Diagonalization and change of basis

[RicardoMP]

I have the following matrix given by a basis $\left|1\right\rangle$ and $\left|2\right\rangle$:
$\begin{bmatrix} E_0 &-A \\ -A & E_0 \end{bmatrix}$

Eventually I found the matrix eigenvalues $E_I=E_0-A$ and $E_{II}=E_0+A$ and eigenvectors $\left|I\right\rangle = \begin{bmatrix} \frac{1}{\sqrt{2}}\\ \frac{1}{\sqrt{2}} \end{bmatrix} and \left|II\right\rangle=\begin{bmatrix} \frac{1}{\sqrt{2}}\\ -\frac{1}{\sqrt{2}} \end{bmatrix}$.
I found out in the solutions of further problems that I can write these vectors as $\left|I\right\rangle=\frac{1}{\sqrt{2}}\left|1\right\rangle+\frac{1}{\sqrt{2}}\left|2\right\rangle$ and$\left|II\right\rangle=\frac{1}{\sqrt{2}}\left|1\right\rangle-\frac{1}{\sqrt{2}}\left|2\right\rangle$
But why do we assume that $\left|1\right\rangle= \begin{bmatrix} 1 \\ 0 \end{bmatrix}$ and $\left|2\right\rangle= \begin{bmatrix} 0 \\ 1 \end{bmatrix} ?$
Is this canonical basis, a basis of every matrix?

 

[Orodruin]

The column matrix representation of a state $\newcommand{\ket}[1]{\left| #1 \right\rangle} \ket{\psi}$ in a basis $\ket{1}$, $\ket{2}$ is given by
$$
\newcommand{\braket}[2]{\langle #1 | #2 \rangle}
\begin{pmatrix}
\braket{1}{\psi} \\ \braket{2}{\psi}
\end{pmatrix}
$$
so clearly, if you want to represent the state $\ket{1}$ in this matrix representation, you would get
$$
\begin{pmatrix}
\braket{1}{1} \\ \braket{2}{1}
\end{pmatrix} = \begin{pmatrix} 1 \\ 0 \end{pmatrix}
$$

 

[StoneTemplePython]

to be crystal clear, you have real symmetric matrix, with eigenvectors

$\mathbf v_1 \propto \begin{bmatrix} 1\\ 1 \end{bmatrix}$

and

$\mathbf v_2 \propto \begin{bmatrix} 1\\ -1 \end{bmatrix}$

these are orthogonal to each other.
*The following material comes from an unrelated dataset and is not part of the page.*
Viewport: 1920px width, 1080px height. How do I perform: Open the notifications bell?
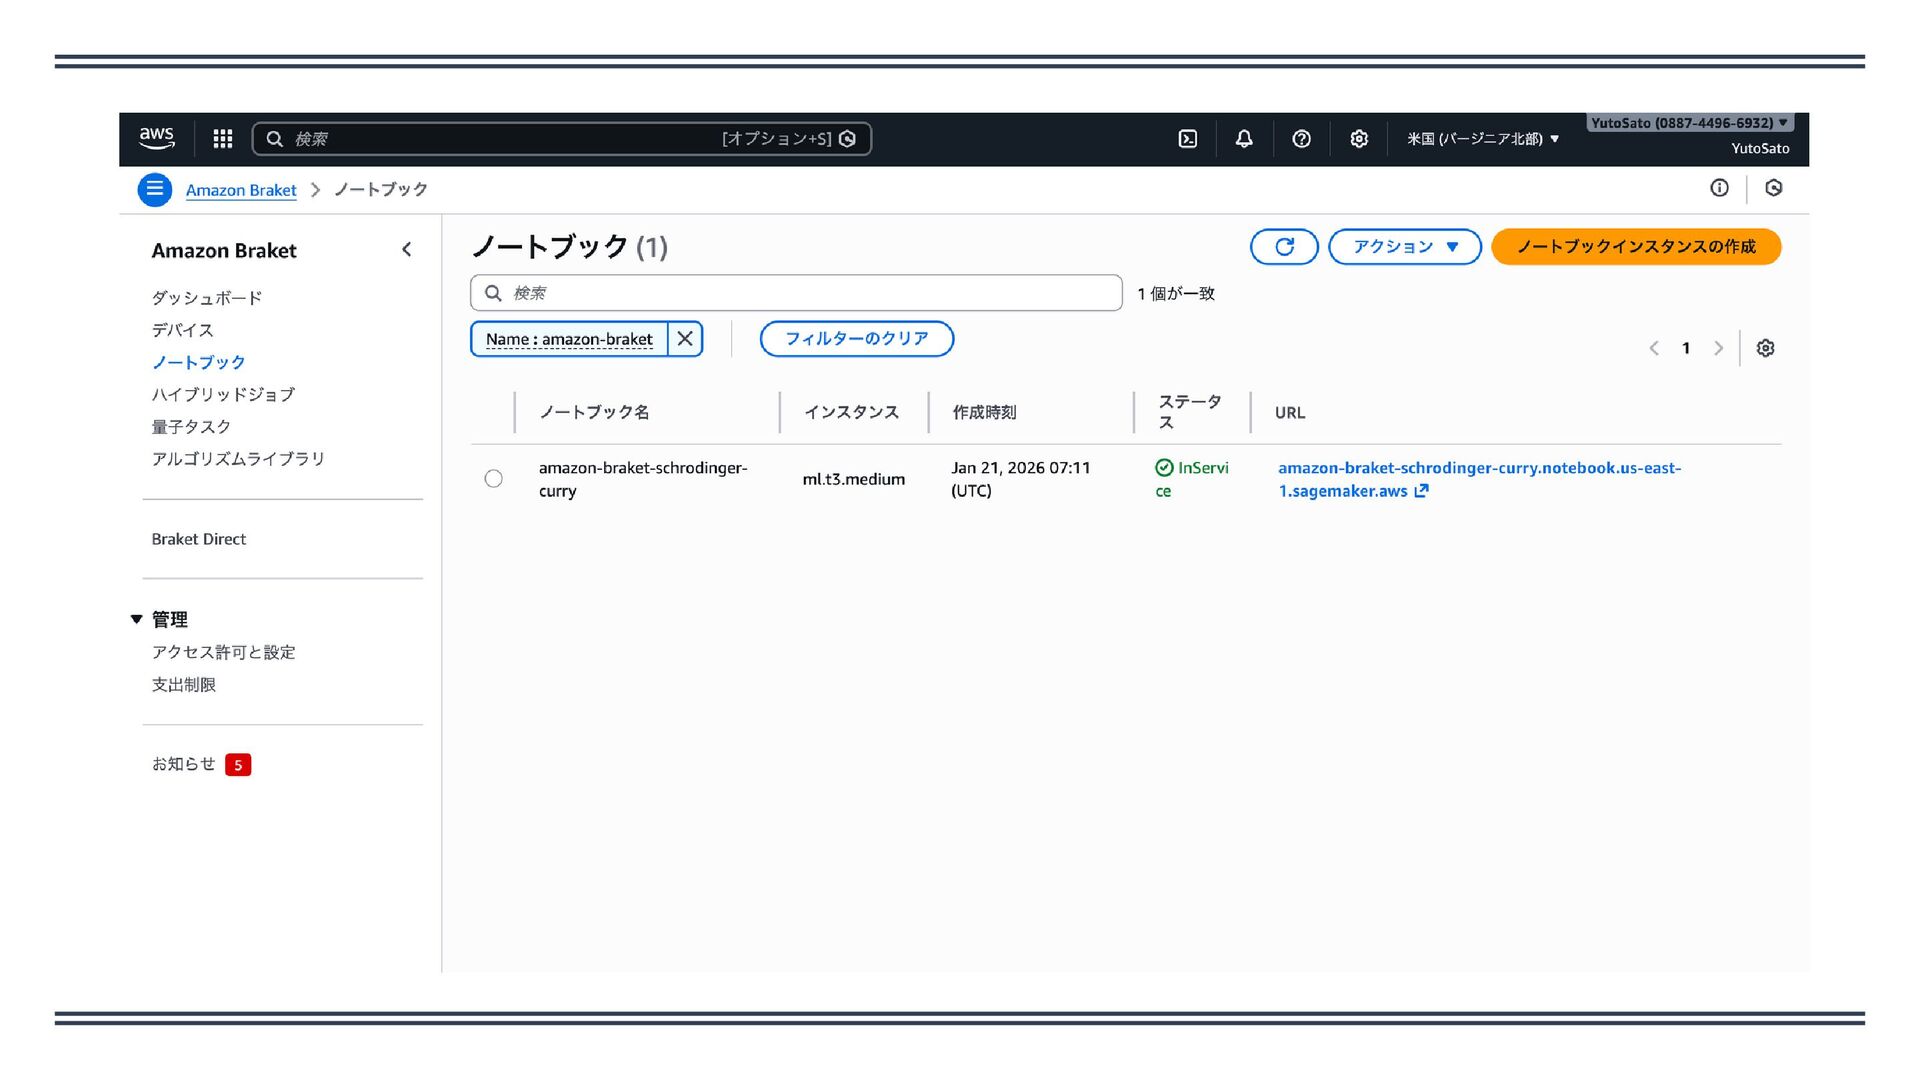[1244, 139]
If you choose to scale each by $\frac{1}{\sqrt{2}}$ then you may call them orthonormal -- in general this is extremely desirable and hence that is why it was rescaled.

But why do we assume that $\left|1\right\rangle= \begin{bmatrix} 1 \\ 0 \end{bmatrix}$ and $\left|2\right\rangle= \begin{bmatrix} 0 \\ 1 \end{bmatrix} ?$

This appears to be a question about conventions in the use of Dirac Notation, which is not a math question but something for the QM forums.

In general the use of standard basis vectors' coordinates is a common approach when dealing in finite dimensons. Technically for a relevant canonical form you'd look to the Jordan Canonical Form. I don't think using coordinates of the standard basis is canonical per se in math, but again your questions seems to be more about QM conventions than math.

 

[vanhees71]

No, it's an abuse of notation. A ket is an abstract vector, independent of any basis. Column vectors always refer to a basis. Obviously tacitly you assumed that the basis to use should be $\{|1 \rangle,|2 \rangle \}$. Of course the components of the basis vectors wrt. this basis itself are the "canonical basis" vectors of $\mathbb{C}^n$ (in your case $n=2$).